Ailsa Craig, or Paddy’s Milestone, is a spectacular volcanic plug situated in the Firth of Clyde, roughly half-way between Belfast and Glasgow, hence its Irish name, and the Gaelic is translated as Fairy Rock.
It tempted me many years ago in my kayak, before I was wealthy enough to own a ‘big boat’. In 2005 I set off from Girvan in a racing kayak, on a personal and unrecorded challenge, to paddle the 8.3 miles to the island, climb to the top, 1,000ft up, and then return. The trip took me four hours one morning, in glorious sunshine and calm seas – a pocket adventure. The only error I made was not looking back on the way there to pick landmarks. So, when I set off on my return to Girvan, I hadn’t a clue where I was going, as the coastline was so unremarkable and uniform. No compass, of course. Silly boy.
Time to go back
By 2020, a return journey was long overdue, but this time the choice of transport was Tiptoe, my 76CA Finnmaster motorboat, a much softer option for a much older man.
My daughter and I set off at 2pm in bright sunshine from Largs, to motor to Girvan on Saturday 28 September with a following Force 3/4 wind, at an economic 6.5 knots (4 litres per hour) and with sun all the way – a beautiful, gentle cruise, alone, out in the open ocean, with nothing but the ubiquitous gulls and guillemots, and occasional sparkling white gannet for company.
We arrived at Girvan marina just before 6pm as the sun was setting behind Ailsa Craig.

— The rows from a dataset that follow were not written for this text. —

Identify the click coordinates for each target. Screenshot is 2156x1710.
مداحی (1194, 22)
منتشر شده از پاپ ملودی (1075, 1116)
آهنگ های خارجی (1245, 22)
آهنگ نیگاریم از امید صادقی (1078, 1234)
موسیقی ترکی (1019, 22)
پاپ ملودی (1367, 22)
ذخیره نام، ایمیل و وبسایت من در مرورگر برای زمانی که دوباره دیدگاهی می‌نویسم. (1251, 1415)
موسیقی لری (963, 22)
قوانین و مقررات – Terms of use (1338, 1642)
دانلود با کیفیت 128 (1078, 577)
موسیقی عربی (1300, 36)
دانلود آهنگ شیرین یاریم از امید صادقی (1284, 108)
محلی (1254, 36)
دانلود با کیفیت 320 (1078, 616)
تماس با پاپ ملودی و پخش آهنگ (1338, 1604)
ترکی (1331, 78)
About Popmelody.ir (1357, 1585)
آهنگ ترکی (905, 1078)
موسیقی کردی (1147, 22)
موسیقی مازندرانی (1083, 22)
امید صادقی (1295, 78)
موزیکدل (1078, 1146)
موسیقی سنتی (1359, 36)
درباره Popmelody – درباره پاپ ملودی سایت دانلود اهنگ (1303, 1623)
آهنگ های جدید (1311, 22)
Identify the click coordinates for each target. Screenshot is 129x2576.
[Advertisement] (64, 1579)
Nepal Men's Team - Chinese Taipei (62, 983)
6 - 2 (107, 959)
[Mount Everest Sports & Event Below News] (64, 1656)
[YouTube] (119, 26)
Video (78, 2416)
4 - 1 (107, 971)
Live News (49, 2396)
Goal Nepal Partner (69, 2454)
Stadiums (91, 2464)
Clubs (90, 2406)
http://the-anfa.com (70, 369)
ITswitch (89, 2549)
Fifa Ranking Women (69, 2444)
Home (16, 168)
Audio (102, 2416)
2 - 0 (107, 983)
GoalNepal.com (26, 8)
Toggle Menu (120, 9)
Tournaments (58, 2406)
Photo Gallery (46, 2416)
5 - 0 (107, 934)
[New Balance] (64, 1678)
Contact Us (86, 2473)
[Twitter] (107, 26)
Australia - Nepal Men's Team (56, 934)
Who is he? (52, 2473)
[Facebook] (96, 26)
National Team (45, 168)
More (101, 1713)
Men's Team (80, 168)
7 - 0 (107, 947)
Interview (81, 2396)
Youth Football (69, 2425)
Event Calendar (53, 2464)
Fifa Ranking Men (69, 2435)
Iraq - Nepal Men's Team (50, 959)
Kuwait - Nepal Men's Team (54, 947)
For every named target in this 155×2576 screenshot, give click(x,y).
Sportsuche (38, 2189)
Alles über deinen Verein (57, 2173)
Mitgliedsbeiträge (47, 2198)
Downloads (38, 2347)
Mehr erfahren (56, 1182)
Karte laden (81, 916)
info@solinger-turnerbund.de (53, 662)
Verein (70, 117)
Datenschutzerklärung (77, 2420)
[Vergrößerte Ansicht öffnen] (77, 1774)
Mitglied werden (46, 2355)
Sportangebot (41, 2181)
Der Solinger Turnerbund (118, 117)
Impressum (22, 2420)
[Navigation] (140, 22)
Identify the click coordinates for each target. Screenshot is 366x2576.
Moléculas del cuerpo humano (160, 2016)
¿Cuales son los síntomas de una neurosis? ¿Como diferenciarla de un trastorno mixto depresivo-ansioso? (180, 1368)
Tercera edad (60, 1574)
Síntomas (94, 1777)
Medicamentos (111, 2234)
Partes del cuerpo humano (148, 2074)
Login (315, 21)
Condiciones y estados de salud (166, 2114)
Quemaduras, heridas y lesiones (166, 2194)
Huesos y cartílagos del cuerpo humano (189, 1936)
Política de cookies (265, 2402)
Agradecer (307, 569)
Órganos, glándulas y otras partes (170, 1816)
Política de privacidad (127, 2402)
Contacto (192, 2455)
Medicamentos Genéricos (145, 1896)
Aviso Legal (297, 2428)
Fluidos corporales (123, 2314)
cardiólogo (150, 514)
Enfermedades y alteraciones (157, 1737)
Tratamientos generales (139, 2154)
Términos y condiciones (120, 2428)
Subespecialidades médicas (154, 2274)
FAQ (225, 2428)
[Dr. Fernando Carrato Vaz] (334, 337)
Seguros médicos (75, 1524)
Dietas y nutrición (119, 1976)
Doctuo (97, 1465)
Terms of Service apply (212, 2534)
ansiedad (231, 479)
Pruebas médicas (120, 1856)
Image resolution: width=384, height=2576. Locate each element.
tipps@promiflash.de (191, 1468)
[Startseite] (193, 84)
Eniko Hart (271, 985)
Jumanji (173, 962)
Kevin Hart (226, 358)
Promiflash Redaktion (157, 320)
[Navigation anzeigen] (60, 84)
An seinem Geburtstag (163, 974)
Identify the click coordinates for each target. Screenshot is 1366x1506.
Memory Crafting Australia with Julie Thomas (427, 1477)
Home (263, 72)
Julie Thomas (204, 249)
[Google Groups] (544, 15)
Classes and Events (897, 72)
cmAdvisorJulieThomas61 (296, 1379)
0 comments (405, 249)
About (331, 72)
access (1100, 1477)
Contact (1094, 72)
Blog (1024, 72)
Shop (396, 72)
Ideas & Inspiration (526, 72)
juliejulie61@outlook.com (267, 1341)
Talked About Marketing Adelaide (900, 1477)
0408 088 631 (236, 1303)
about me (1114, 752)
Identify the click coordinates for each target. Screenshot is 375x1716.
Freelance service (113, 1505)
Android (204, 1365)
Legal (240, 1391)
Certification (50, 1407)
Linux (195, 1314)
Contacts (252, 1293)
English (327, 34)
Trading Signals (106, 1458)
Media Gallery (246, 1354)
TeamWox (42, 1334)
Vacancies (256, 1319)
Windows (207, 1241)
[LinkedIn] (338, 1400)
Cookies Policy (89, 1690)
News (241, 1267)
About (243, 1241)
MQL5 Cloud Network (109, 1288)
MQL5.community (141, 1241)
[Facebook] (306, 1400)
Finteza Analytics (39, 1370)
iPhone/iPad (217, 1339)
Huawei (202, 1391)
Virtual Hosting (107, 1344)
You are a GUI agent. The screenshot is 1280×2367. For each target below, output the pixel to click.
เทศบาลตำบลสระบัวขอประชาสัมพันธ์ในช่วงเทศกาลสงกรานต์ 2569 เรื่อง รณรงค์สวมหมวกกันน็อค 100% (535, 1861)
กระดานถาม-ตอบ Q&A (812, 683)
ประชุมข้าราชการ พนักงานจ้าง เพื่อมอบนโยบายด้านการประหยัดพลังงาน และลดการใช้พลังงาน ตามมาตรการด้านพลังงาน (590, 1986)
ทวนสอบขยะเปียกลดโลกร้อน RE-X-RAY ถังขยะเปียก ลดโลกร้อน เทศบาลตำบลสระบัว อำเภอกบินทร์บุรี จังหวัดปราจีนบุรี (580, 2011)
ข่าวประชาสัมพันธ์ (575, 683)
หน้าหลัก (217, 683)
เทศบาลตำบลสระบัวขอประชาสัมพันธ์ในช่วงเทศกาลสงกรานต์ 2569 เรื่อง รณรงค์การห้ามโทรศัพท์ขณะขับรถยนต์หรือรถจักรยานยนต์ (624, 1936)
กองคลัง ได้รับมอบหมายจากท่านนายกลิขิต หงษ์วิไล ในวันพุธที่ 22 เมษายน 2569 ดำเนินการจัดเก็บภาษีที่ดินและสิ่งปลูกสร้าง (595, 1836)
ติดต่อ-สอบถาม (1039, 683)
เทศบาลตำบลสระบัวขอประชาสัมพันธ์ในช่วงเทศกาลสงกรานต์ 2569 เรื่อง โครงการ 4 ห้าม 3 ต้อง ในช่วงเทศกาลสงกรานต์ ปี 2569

I organised fish and chips, while Emily walked out to the harbour mouth to take pictures of the setting sun.
We’d phoned Tom, the harbourmaster, before we left, and he was most helpful. He told us there was plenty of space at the marina, which had been dredged recently, and had at least a metre at LAT (the tidal range varies between 2m and 3m).
“Just walk off the pontoon, through the magnetic gate, and pay your dues using the parking meter,” he added. “It will print your ticket with codes for the marina gate and the facilities – it’s all automated.”
Indeed, the facilities were superb, and we met Anne, one of four who keep them in such pristine condition. The hot shower the next morning was most welcome, and all just a few metres from the pontoons.
Overnighting in Girvan
Girvan might appear a rather tired little town, like many on the Clyde coast which have lost their allure over the past 60 years, as air travel to sunnier climes has tempted many to jet abroad. But it has to be said, much has been done recently to make it attractive to visitors, with play parks, a broad esplanade, a clean, broad beach, the splendid little marina, and a smart new community facility by the harbour called The Quay Zone.